### [Instructions to follow]
Transcribe each of the following items without any change.

Items from a pointing dataset:
------------------------------------------------

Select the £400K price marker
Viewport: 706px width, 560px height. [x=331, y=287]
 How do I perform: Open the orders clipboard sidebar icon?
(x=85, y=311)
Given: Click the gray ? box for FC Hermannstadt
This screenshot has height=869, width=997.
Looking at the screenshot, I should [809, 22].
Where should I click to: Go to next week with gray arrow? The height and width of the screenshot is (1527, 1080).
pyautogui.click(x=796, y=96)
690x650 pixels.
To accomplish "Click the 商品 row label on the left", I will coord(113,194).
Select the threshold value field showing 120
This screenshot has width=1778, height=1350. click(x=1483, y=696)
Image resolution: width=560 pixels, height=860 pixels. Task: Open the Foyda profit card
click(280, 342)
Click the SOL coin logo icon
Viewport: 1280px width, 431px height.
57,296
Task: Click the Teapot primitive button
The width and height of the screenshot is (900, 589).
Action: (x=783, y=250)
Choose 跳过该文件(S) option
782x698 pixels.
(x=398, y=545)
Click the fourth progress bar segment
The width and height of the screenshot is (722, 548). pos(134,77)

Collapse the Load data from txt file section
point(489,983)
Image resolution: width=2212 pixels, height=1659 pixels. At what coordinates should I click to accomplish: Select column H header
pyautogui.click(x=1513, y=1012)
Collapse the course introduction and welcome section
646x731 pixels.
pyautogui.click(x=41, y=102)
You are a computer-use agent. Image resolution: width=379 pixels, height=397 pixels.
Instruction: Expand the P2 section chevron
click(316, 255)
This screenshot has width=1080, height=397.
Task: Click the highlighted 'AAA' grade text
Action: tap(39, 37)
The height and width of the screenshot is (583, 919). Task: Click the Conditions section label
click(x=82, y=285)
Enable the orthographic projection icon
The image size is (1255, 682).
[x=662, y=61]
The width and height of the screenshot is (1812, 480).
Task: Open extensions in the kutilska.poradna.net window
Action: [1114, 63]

------------------------------------------------

### [Reply to the exercise]
Select the £400K price marker
Viewport: 706px width, 560px height. [x=331, y=287]
 How do I perform: Open the orders clipboard sidebar icon?
(x=85, y=311)
Given: Click the gray ? box for FC Hermannstadt
This screenshot has height=869, width=997.
Looking at the screenshot, I should [809, 22].
Where should I click to: Go to next week with gray arrow? The height and width of the screenshot is (1527, 1080).
pyautogui.click(x=796, y=96)
690x650 pixels.
To accomplish "Click the 商品 row label on the left", I will coord(113,194).
Select the threshold value field showing 120
This screenshot has width=1778, height=1350. click(x=1483, y=696)
Image resolution: width=560 pixels, height=860 pixels. Task: Open the Foyda profit card
click(280, 342)
Click the SOL coin logo icon
Viewport: 1280px width, 431px height.
57,296
Task: Click the Teapot primitive button
The width and height of the screenshot is (900, 589).
Action: (x=783, y=250)
Choose 跳过该文件(S) option
782x698 pixels.
(x=398, y=545)
Click the fourth progress bar segment
The width and height of the screenshot is (722, 548). pos(134,77)

Collapse the Load data from txt file section
point(489,983)
Image resolution: width=2212 pixels, height=1659 pixels. At what coordinates should I click to accomplish: Select column H header
pyautogui.click(x=1513, y=1012)
Collapse the course introduction and welcome section
646x731 pixels.
pyautogui.click(x=41, y=102)
You are a computer-use agent. Image resolution: width=379 pixels, height=397 pixels.
Instruction: Expand the P2 section chevron
click(316, 255)
This screenshot has width=1080, height=397.
Task: Click the highlighted 'AAA' grade text
Action: tap(39, 37)
The height and width of the screenshot is (583, 919). Task: Click the Conditions section label
click(x=82, y=285)
Enable the orthographic projection icon
The image size is (1255, 682).
[x=662, y=61]
The width and height of the screenshot is (1812, 480).
Task: Open extensions in the kutilska.poradna.net window
Action: [1114, 63]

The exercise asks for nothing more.